Rozważam z czysto teoretycznego punktu widzenia:
- mam zapisać stan terminujący (koniec)
I teraz zastanawiam się lepszą funkcją do jej opisu jest:
- funkcja stała
- funkcja liniowa
- funkcja zbieżna
Z góry dziękuję za pomoc i porady.
Rozważam z czysto teoretycznego punktu widzenia:
I teraz zastanawiam się lepszą funkcją do jej opisu jest:
Z góry dziękuję za pomoc i porady.
lion137 napisał(a):
Trochę więcej kontekstu?
Potrzebuję opisać funkcję terminującą program na potrzeby programowania funkcyjnego. To jest w opisie.
Funkcja stała: nie interesuje mnie za dużo, daję,
exit(0)
i narka. Może funkcja liniowa, bo chcę zwrócić stan licznika, (counter
liniowa inkrementacja)? Zbieżna, stan jakiegoś algorytmu, bazy...?
Przecież powyższe nie ma nic wspólnego z programowaniem funkcyjnym. Myślałem nad funkcją stałą ale przecież to położy program zaraz po wstaniu. Funkcja liniowa to przecież to samo tylko znamy moment. Trzecia opcja wydaje się być najciekawszą ale zastanawiam się czy w ogóle się odpali.
Ok, niech będzie funkcyjne.
Myślałem nad funkcją stałą ale przecież to położy program zaraz po wstaniu
To jest dla mnie niejasne, bo funkcja stała to funkcja która celuje do jednego punktu dziedziny, więc czemu miałaby położyć program zaraz po wstaniu; mógłbyś podac konkretny przykład kodu?
lion137 napisał(a):
To jest dla mnie niejasne, bo funkcja stała to funkcja która celuje do jednego punktu dziedziny, więc czemu miałaby położyć program zaraz po wstaniu; mógłbyś podac konkretny przykład kodu?
To jest bardzo proste - jeśli mamy jakiekolwiek złożenie funkcji z których jedna zawsze zwraca wartość stałą dla całego spektrum argumentów to cały program można uprościć do tej jednej wartości.
lion137 napisał(a):
Wcale nie, bo możesz wołać jakąś funkcję warunkowo; ale, to prowadzi donikąd, podaj jakiś usecase,
W paradygmacie funkcyjnym często jest podnoszone że łatwo da się zweryfikować przejścia stanów w aplikacji oraz optymalizować takie przejścia z powodu braku side-effects poszczególnych funkcji.

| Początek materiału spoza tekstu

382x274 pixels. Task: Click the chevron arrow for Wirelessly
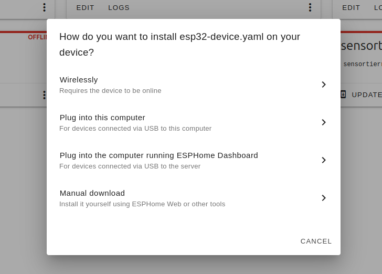pos(324,85)
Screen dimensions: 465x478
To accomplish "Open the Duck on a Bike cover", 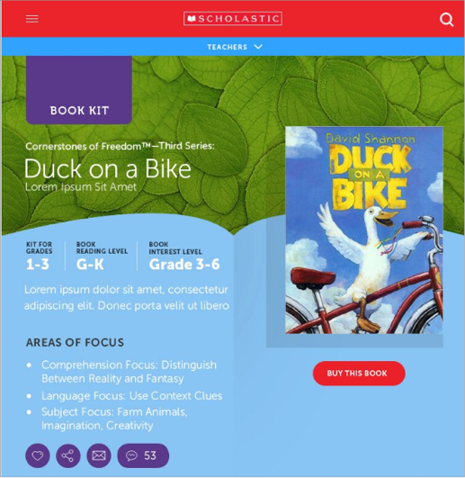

Ja chcę po prostu dowiedzieć się czy mój program prawidłowo się zakończy i jak to zapisać formalnie.
kawałek kodu w systemie.
Przecież wyraźnie napisałem że rozważam czystą teorię
Bardzo mało kontekstu, więc trudno powiedzieć. Mi to brzmi jak przepadek bardziej dla jakiejś monady niż funkcji. Po prostu masz ciąg funkcji jaki chcesz i one działają na monadzie rozrózniające stany: Nothing, InProgress x i Finished x. Jeśli jest Finished x to każda funkcja po prostu pcha wynik dalej.
elwis napisał(a):
Bardzo mało kontekstu, więc trudno powiedzieć. Mi to brzmi jak przepadek bardziej dla jakiejś monady niż funkcji. Po prostu masz ciąg funkcji jaki chcesz i one działają na monadzie rozrózniające stany: Nothing, InProgress x i Finished x.
Czyli funkcję końca najlepiej opisać monadą?
EDIT:
Jeśli jest Finished x to każda funkcja po prostu pcha wynik dalej.
Chociaż dla mnie to wskazuje na funkcję stałą - operacje na monadzie z finished zawsze prowadzą do wyjścia.
lion137 napisał(a):
A jakaś customowa monada?
Co masz na myśli? Wolę ogólne rozwiązania - zwłaszcza że wydaje mi się że problem końca nie jest jakimś egzotycznym wymaganiem.